Effects of dopamine agonists, catecholamine depletors, and cholinergic and GABAergic drugs on acute dyskinesias in squirrel monkeys.

Abstract

It has been suggested that the neuroleptic-induced acute dyskinetic syndrome in monkeys may be a useful model of extrapyramidal dysfunction. Various drugs that have well-characterized effects on clinical extrapyramidal syndromes and on catecholaminergic, cholinergic, or GABAergic neurotransmission were assessed in dyskinesia-susceptible squirrel monkeys. Catecholamine depletors (alpha-methyl-p-tyrosine, tetrabenazine) induced the syndrome, as do dopamine (DA) receptor antagonists, and d-amphetamine reversed the effects of tetrabenazine.
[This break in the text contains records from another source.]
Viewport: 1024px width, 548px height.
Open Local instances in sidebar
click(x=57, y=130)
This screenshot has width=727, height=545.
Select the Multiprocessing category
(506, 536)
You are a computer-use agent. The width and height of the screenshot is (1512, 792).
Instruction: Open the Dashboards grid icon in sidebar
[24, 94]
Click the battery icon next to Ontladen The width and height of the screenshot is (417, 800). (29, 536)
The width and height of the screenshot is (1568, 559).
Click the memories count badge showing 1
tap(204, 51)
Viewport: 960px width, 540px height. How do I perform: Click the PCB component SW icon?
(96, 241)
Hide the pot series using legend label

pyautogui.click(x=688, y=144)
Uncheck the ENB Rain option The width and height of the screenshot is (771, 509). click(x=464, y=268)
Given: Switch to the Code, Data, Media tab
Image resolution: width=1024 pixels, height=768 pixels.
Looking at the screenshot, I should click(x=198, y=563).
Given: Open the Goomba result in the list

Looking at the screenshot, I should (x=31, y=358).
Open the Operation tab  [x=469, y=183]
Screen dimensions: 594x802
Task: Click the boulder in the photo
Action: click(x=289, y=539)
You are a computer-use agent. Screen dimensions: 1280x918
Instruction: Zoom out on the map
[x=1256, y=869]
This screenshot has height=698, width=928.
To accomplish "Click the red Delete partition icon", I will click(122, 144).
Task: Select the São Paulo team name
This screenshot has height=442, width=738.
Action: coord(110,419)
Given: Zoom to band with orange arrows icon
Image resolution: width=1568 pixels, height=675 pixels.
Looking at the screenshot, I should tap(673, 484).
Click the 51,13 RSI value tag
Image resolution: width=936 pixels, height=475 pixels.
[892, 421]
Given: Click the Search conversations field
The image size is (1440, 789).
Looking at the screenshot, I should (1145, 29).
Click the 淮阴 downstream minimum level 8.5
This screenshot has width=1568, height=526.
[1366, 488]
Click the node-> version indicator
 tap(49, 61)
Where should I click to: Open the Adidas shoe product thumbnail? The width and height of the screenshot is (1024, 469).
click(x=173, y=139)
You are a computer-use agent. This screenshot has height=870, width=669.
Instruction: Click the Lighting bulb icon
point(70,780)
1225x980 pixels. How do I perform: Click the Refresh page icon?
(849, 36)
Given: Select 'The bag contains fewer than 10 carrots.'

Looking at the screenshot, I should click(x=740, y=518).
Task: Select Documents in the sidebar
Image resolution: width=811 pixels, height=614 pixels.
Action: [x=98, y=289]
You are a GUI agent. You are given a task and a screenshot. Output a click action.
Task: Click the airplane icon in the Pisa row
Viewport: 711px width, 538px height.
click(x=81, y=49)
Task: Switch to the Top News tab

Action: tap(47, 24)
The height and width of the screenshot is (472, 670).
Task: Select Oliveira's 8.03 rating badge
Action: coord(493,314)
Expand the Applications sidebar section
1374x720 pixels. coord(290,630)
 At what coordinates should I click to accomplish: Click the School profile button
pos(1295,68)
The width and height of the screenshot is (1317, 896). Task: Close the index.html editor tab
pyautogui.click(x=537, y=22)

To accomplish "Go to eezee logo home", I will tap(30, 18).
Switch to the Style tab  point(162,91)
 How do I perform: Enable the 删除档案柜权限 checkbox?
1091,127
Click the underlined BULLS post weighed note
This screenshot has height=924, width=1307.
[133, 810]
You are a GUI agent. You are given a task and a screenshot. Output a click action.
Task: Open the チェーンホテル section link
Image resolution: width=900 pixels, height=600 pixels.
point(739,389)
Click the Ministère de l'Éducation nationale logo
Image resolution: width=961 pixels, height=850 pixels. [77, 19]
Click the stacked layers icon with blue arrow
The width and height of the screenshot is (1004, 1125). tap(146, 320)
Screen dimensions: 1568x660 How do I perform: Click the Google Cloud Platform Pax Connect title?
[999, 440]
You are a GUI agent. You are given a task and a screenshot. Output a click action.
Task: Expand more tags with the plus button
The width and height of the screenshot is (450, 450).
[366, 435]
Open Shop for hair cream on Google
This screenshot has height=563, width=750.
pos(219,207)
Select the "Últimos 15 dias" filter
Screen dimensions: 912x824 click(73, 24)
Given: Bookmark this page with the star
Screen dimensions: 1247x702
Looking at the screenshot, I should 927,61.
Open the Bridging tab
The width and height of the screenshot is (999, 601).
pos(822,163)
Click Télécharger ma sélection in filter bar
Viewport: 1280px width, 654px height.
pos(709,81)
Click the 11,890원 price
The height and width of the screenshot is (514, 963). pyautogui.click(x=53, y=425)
The haloperidol-induced syndrome was reversed by the indirectly acting DA agonists amantadine and L-dopa. Neither of the DA autoreceptor agonist TL-99 or 3-PPP elicited this syndrome, suggesting that these agents lack extrapyramidal involvement. Anticholinergics reversed haloperidol-induced dyskinesias and the cholinomimetic arecoline was capable of inducing dyskinesias. When coadministered repeatedly with haloperidol, benztropine suppressed the emergence of susceptibility to neuroleptic-induced dyskinesias. These results confirm that the acute dyskinetic syndrome in the monkey is characterized by DA deficiency and acetylcholine excess. Diazepam and baclofen, which have been reported to have some clinical benefit in tardive dyskinesia, suppressed haloperidol-induced acute dyskinesias without causing gross motor depression. Pharmacological manipulation of GABAergic pathways from striatum may constitute a fruitful approach to the treatment of dyskinetic motor disorders.